_Aim:_ Write a continuation of the article on the Bury power stations, picking up after its final sentence.

_Extract provided:_
- Country: England
- Location: Bury, Lancashire (now Greater Manchester)
- Coordinates: 53°35′51″N 02°17′57″W﻿ / ﻿53.59750°N 2.29917°W
- Status: Decommissioned and demolished
- Commission date: 1896
- Decommission date: 1970
- Owners: Bury Corporation (1896–1948) British Electricity Authority (1948–1955) Central Electricity Authority (1955–1957) Central Electricity Generating Board (1958–1970)
- Operator: As owner

Thermal power station
- Primary fuel: Coal
- Turbine technology: Steam turbines
- Cooling source: River and cooling towers

Power generation
- Nameplate capacity: 26 MW
- Annual net output: 24.5 GWh (1954)

= Bury power station =

Former power stations in Greater Manchester, England

Bury power stations were two generating stations that supplied electricity to the town of Bury, Lancashire and the surrounding area from 1896 to 1970. They were owned and operated by Bury Corporation until the nationalisation of the British electricity supply industry in 1948. The power stations were rebuilt several times to replace older plant and to meet an increasing demand for electricity.

_Dataset excerpts:_
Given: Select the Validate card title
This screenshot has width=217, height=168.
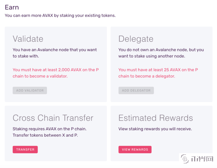Looking at the screenshot, I should click(x=28, y=39).
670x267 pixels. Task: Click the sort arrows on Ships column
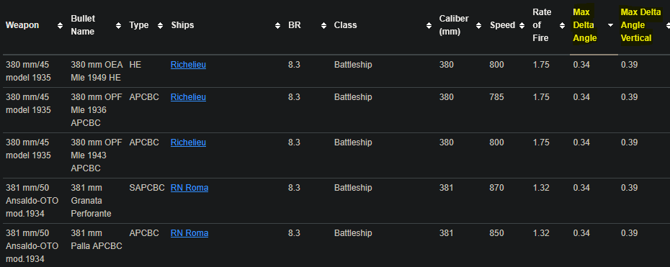click(278, 26)
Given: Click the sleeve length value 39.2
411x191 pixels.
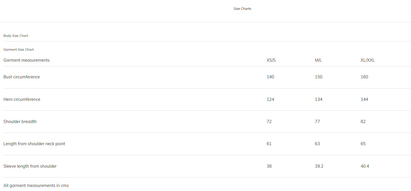Looking at the screenshot, I should point(319,166).
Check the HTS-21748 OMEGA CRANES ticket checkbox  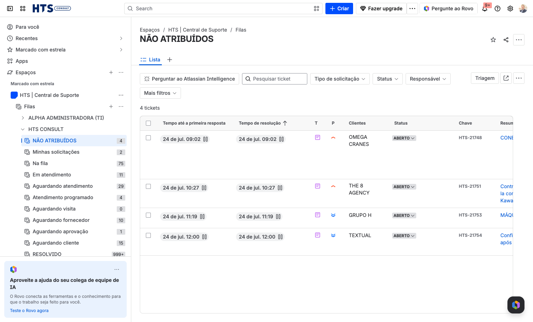(148, 138)
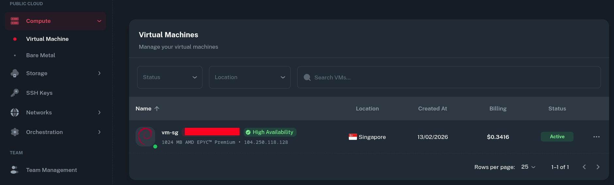This screenshot has height=185, width=614.
Task: Click the Search VMs input field
Action: point(449,77)
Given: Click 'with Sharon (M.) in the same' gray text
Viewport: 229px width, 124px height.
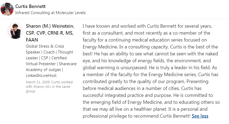Looking at the screenshot, I should [x=48, y=87].

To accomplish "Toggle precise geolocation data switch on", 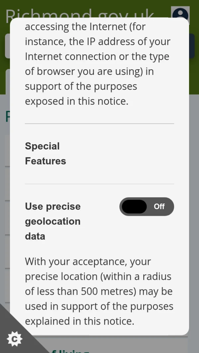I will coord(147,206).
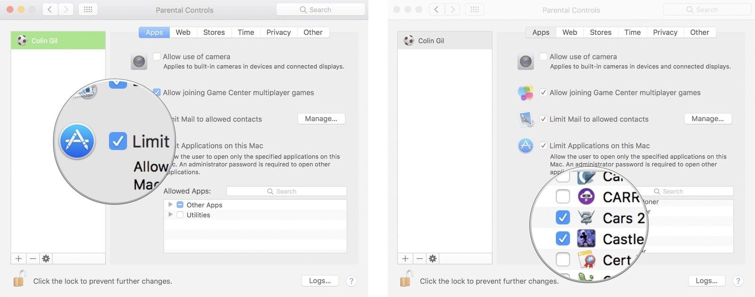Click the CARR app purple icon
Viewport: 755px width, 297px height.
click(586, 197)
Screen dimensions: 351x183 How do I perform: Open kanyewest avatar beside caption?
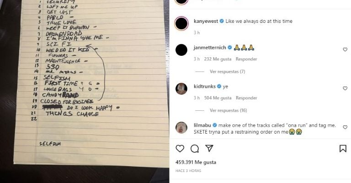point(181,23)
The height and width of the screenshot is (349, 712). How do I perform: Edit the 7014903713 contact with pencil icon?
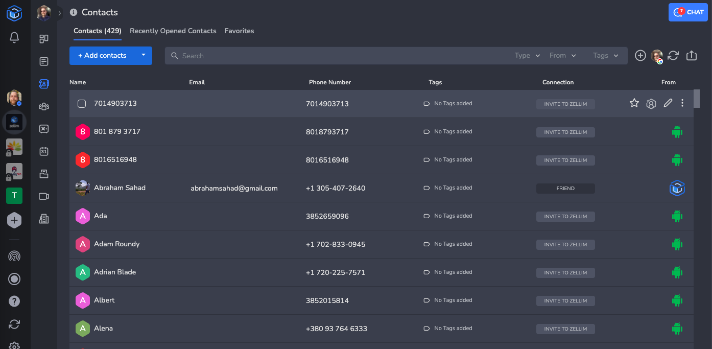coord(668,103)
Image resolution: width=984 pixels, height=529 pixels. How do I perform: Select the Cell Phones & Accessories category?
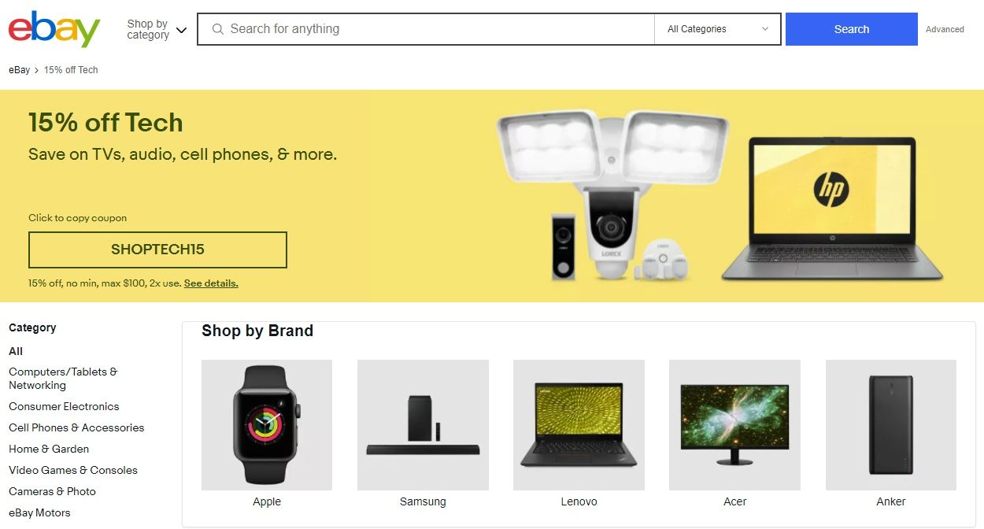[76, 427]
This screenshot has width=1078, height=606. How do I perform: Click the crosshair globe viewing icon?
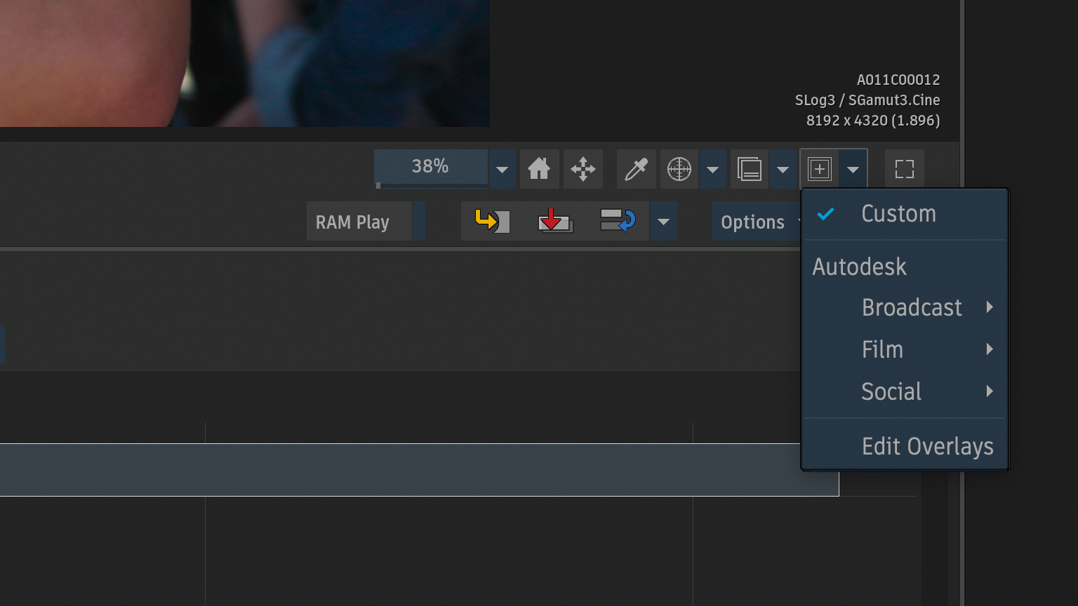(x=679, y=169)
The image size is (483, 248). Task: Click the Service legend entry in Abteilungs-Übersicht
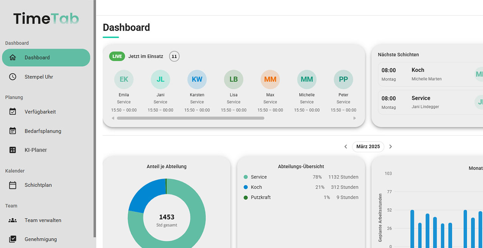(259, 177)
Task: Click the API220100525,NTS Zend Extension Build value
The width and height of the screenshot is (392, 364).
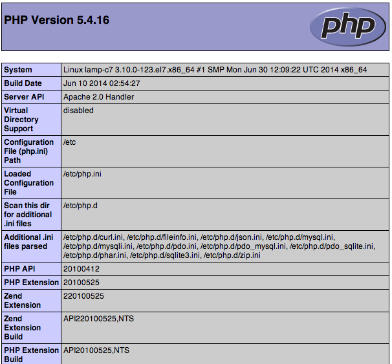Action: pyautogui.click(x=98, y=319)
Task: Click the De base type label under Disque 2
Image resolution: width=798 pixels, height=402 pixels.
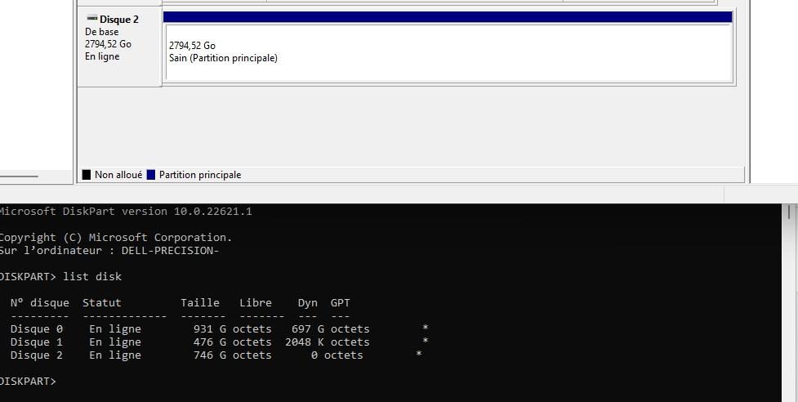Action: (102, 32)
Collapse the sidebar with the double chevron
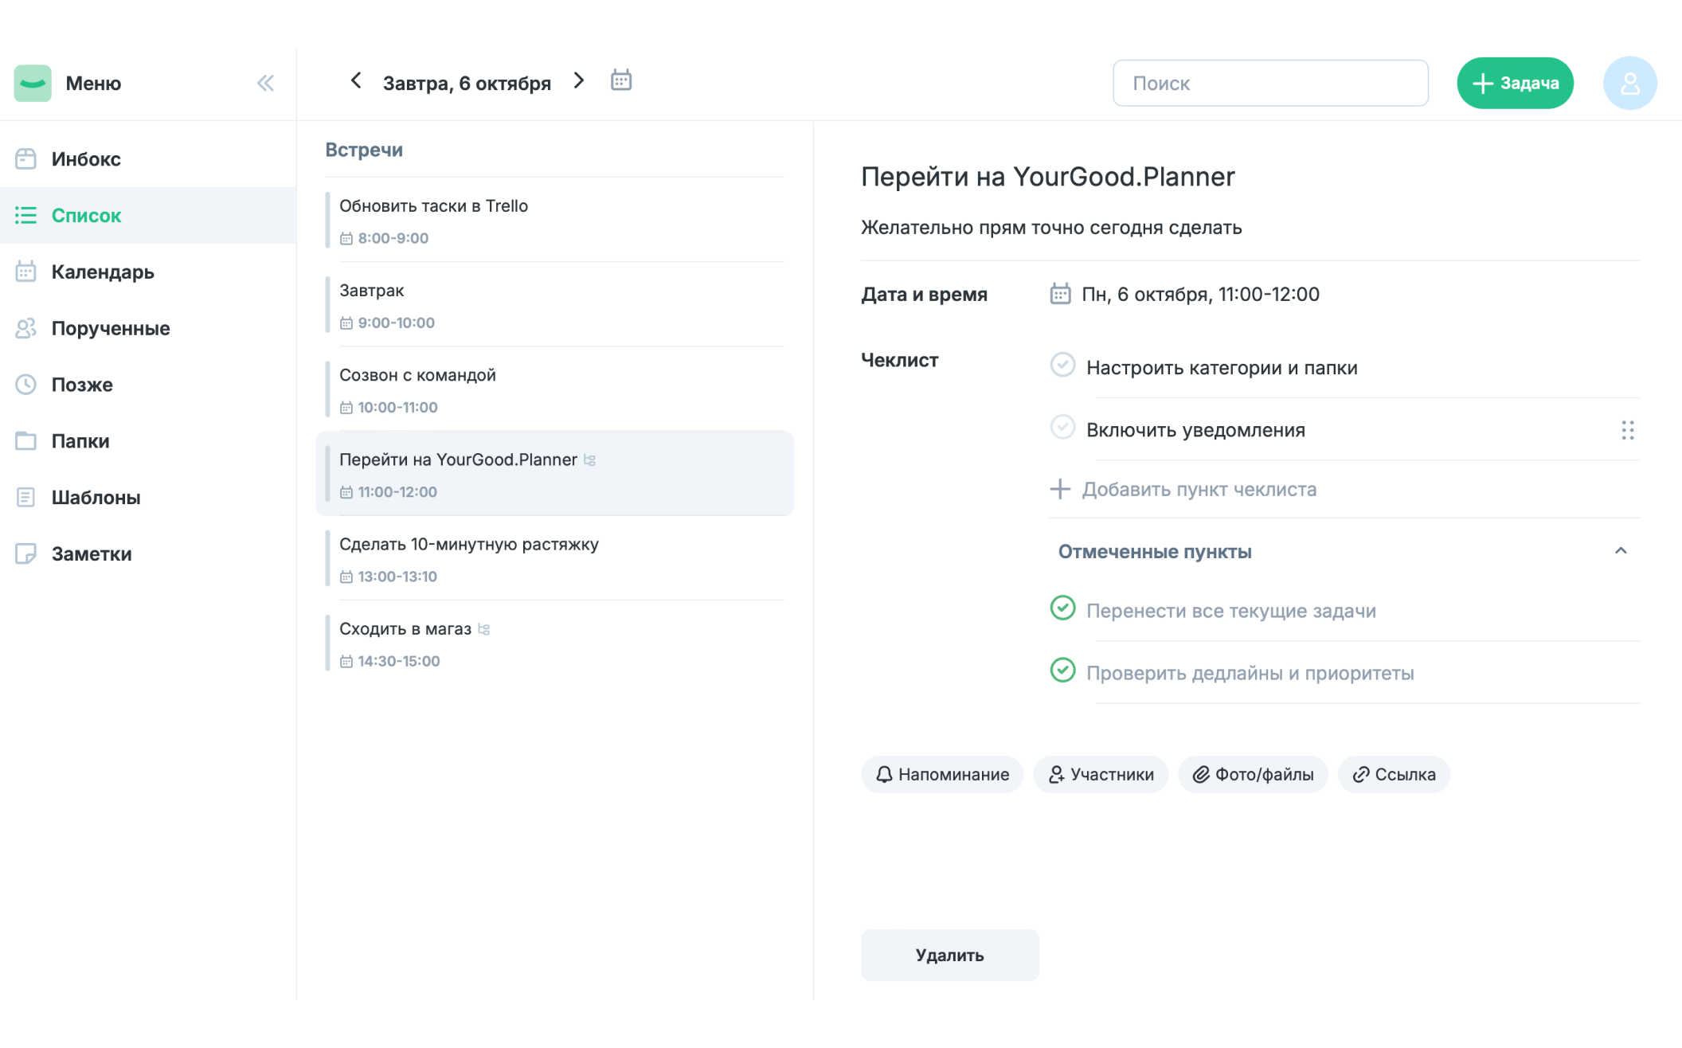Viewport: 1682px width, 1048px height. point(264,82)
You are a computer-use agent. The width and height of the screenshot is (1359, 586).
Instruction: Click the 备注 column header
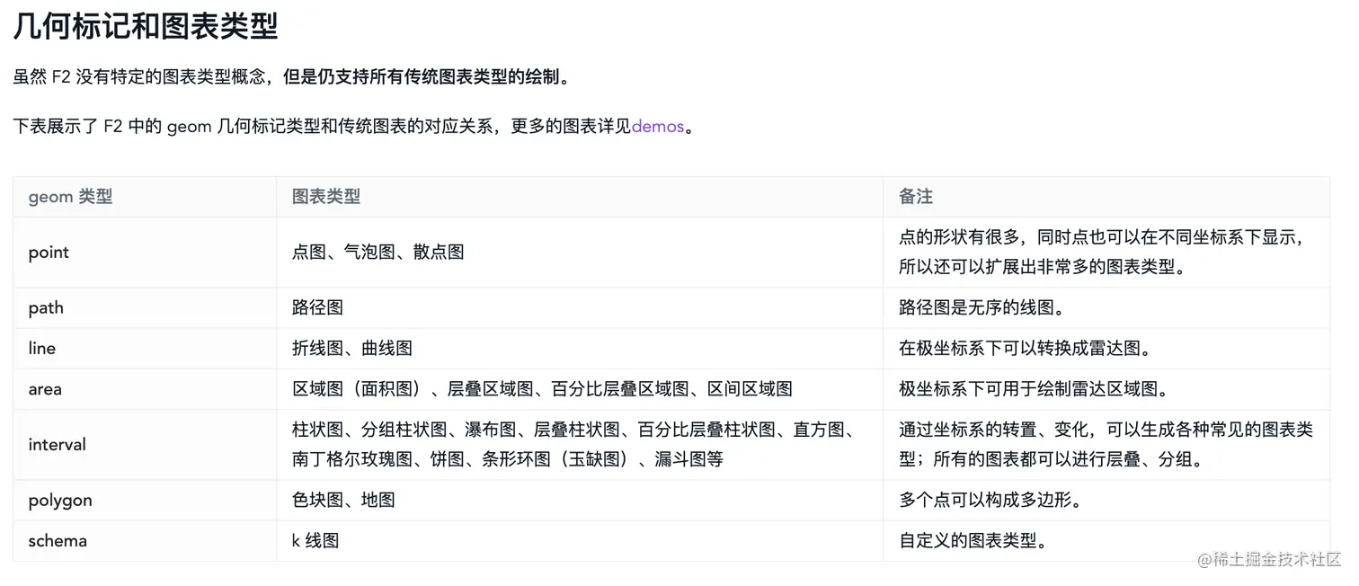[x=916, y=197]
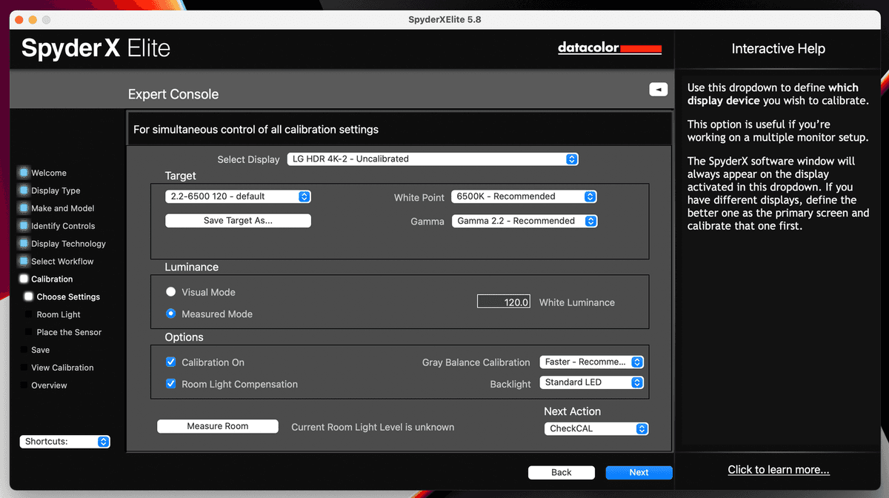This screenshot has width=889, height=498.
Task: Click the Select Workflow step icon
Action: pos(24,262)
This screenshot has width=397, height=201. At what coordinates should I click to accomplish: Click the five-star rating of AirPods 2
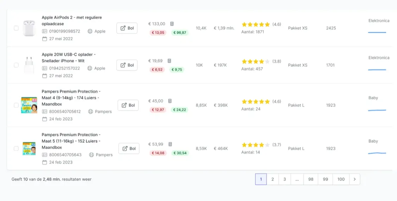[256, 24]
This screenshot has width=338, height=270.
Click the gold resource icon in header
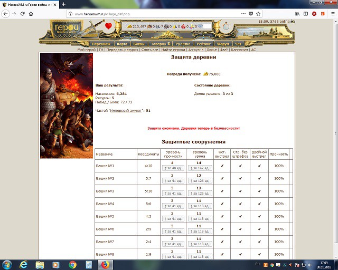click(129, 26)
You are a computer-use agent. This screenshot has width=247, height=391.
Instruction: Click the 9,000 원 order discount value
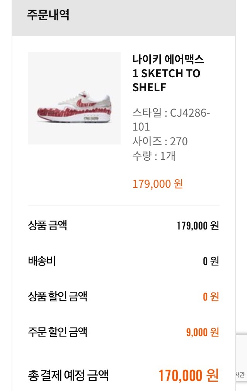point(203,332)
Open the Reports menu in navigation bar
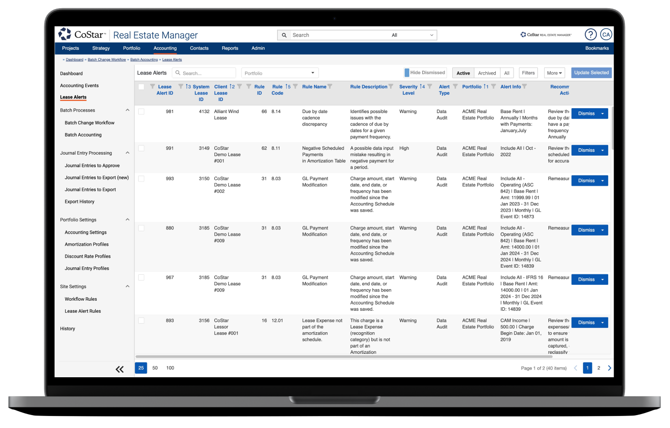This screenshot has height=428, width=670. [x=230, y=48]
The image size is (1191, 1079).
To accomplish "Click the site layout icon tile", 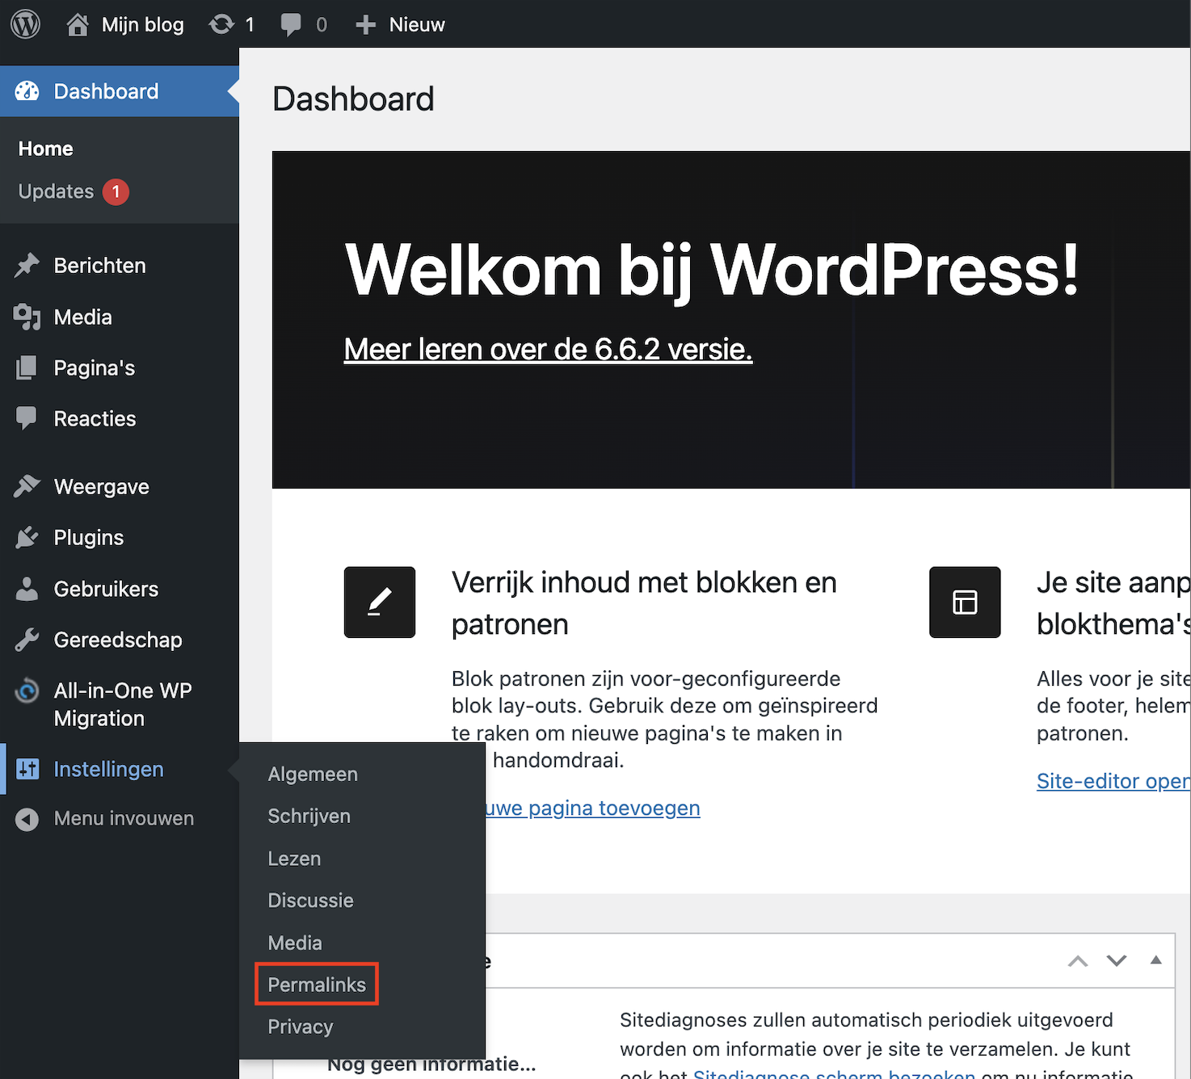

_Written response:_
==History==
In 1890 Bury Corporation applied for a Provisional Order under the Electric Lighting Acts to generate and supply electricity to the town. The Bury Electric Lighting Order 1890 was granted by the Board of Trade and was confirmed by Parliament through the Electric Lighting Orders Confirmation (No. 2) Act 1890 (54 & 55 Vict. c. clxxxvii).  The corporation built a power station in Rochdale Road, Bury, from which the supply of electricity started on 5 November 1896.

The demand for electricity increased and a new larger generating station at Chamber Hall, Bury was authorised in 1908. Construction started in 1909 and the first electricity was supplied from the new station in August 1911.

==Equipment specification==
===Rochdale Road===
The original plant at Rochdale Road power station comprised Belliss engines coupled directly to Siemens dynamos, in 1898 the total capacity of the plant was 304 kW.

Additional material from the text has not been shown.